● Exercise description
Below are records; how many of their lines hold the string "shield"? Reply with nothing but the number.

● Material provided
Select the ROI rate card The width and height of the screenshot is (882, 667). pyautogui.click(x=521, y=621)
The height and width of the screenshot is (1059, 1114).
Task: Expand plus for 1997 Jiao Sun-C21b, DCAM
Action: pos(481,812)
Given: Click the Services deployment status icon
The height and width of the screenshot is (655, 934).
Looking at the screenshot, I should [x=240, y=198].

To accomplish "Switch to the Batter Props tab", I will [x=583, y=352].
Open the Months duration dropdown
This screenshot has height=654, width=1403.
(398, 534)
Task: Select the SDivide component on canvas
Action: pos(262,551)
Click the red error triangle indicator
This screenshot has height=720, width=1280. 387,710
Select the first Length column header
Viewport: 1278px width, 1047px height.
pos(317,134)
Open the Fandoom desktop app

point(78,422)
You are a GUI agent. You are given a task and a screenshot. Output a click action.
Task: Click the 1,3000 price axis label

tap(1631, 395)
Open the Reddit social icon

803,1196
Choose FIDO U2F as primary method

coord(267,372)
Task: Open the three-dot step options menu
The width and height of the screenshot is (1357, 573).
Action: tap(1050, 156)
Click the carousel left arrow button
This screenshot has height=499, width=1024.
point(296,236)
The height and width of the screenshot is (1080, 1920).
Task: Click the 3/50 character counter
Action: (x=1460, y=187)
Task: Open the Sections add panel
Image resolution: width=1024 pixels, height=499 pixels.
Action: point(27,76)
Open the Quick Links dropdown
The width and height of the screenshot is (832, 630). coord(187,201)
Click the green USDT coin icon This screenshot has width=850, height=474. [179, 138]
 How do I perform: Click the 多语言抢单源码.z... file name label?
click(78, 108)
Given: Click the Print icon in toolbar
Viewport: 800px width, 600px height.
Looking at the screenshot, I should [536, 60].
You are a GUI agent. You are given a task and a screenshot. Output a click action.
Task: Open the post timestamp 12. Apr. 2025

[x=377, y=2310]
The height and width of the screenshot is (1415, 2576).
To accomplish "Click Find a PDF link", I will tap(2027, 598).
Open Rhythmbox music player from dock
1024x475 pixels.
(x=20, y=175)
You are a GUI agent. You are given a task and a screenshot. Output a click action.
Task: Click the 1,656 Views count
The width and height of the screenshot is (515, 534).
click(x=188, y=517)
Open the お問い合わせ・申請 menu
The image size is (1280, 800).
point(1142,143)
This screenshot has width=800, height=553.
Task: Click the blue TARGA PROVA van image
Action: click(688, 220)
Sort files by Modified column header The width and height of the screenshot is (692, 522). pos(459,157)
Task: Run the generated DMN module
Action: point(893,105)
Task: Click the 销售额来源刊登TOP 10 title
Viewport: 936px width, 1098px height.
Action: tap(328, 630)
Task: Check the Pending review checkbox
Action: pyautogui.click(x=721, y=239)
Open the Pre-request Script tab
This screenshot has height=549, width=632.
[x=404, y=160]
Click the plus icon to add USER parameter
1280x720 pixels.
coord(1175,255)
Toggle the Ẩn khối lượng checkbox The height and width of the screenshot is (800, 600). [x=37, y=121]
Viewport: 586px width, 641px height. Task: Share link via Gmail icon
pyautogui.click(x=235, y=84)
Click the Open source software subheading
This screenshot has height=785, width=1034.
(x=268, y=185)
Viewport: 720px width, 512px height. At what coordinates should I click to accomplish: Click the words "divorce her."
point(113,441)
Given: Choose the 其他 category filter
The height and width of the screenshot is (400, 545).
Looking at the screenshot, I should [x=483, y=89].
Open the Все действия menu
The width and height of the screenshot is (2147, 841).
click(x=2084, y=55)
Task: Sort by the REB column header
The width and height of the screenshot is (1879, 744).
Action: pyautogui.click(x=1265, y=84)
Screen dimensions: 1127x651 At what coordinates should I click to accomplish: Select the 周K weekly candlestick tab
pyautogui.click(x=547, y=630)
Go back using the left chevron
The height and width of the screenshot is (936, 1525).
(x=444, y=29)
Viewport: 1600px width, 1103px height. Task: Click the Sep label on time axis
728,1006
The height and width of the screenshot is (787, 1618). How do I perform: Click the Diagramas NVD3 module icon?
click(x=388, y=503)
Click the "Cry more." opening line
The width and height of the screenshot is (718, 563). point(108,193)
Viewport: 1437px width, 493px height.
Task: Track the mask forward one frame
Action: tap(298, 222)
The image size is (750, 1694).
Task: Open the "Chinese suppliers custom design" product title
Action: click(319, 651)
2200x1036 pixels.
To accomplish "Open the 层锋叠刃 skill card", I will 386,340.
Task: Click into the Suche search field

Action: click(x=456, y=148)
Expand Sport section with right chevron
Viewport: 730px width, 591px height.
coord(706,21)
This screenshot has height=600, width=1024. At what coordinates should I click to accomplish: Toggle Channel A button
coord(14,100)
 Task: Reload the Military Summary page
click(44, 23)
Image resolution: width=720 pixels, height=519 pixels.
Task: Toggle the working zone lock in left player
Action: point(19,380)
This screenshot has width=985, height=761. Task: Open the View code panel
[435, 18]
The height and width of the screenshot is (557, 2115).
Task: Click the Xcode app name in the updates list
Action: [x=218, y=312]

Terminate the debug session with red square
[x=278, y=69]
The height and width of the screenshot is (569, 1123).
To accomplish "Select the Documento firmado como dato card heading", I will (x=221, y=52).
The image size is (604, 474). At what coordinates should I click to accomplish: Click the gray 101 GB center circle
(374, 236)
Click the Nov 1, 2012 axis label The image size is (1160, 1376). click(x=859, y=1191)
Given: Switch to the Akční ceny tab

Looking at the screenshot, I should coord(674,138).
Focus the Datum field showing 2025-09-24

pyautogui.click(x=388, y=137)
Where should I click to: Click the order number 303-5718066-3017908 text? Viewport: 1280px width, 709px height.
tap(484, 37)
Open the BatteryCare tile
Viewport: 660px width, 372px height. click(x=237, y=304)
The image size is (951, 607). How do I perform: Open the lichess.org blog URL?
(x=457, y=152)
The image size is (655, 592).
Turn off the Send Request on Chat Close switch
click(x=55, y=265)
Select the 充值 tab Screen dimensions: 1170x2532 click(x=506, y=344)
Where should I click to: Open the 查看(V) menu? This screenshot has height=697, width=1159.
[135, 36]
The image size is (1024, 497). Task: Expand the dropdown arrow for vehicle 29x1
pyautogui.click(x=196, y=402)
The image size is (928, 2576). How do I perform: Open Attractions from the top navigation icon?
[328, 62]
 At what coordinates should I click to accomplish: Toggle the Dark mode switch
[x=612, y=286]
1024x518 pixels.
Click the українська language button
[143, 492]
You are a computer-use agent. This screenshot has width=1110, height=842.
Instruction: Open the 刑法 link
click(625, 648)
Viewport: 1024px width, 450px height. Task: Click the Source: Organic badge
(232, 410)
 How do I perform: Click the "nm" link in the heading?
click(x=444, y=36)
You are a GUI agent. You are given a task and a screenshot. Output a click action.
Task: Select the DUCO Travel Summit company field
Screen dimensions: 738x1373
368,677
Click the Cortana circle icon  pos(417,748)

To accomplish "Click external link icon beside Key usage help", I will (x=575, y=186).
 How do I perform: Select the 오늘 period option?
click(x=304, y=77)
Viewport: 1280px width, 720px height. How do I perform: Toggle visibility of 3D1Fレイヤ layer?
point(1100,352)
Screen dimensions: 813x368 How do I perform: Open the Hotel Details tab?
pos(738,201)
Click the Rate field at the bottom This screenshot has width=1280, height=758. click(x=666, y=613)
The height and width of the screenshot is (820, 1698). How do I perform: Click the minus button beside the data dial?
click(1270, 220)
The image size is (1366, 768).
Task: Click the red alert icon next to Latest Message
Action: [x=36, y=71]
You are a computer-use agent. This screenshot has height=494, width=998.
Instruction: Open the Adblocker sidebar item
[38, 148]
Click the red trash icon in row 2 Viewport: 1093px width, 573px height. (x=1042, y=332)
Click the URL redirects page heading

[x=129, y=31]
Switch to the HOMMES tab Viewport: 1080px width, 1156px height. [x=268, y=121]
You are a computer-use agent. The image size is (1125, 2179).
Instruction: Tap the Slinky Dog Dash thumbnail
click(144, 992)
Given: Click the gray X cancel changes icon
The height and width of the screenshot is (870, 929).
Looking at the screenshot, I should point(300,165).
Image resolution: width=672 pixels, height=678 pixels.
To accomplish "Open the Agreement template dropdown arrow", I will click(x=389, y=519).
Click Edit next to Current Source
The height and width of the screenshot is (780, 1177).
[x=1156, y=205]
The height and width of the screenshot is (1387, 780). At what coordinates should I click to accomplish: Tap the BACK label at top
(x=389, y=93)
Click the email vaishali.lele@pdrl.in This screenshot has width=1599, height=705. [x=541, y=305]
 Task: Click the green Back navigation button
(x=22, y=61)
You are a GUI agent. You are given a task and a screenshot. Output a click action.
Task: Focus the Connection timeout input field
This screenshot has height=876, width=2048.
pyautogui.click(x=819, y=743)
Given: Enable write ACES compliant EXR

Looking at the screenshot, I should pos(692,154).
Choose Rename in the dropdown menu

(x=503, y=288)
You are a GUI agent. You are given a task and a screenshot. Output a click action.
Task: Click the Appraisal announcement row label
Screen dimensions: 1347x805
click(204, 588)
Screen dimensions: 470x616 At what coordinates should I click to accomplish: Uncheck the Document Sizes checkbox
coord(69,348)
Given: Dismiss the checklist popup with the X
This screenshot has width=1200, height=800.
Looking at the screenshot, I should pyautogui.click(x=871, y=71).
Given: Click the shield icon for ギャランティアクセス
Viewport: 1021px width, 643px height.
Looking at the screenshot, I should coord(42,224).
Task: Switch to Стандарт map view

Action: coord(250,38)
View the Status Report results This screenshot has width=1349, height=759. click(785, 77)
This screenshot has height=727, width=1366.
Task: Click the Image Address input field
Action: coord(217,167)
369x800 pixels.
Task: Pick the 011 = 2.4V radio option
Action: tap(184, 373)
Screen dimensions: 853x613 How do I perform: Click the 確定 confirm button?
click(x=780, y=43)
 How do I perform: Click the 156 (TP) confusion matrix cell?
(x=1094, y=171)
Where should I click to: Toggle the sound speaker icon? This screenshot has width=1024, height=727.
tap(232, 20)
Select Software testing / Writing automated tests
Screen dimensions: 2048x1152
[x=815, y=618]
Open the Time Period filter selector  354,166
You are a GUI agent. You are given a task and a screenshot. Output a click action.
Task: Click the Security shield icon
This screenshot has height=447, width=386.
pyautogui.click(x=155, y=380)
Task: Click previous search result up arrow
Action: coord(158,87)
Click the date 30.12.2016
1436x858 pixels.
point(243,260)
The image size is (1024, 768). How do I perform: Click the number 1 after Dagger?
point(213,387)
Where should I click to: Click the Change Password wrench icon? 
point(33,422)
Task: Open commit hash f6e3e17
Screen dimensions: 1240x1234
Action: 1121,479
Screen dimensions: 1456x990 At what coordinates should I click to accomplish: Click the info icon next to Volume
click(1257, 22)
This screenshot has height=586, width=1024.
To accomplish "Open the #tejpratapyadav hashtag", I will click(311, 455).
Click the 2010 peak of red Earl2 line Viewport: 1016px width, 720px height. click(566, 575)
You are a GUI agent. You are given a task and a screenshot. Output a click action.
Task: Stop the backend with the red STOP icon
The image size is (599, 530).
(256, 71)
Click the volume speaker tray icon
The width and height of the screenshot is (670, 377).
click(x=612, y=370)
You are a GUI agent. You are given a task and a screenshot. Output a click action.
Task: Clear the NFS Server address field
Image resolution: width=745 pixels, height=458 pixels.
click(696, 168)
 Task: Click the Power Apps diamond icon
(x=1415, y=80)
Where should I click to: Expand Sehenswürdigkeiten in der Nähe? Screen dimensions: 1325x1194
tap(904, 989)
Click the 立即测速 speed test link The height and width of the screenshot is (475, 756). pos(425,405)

● Final answer
2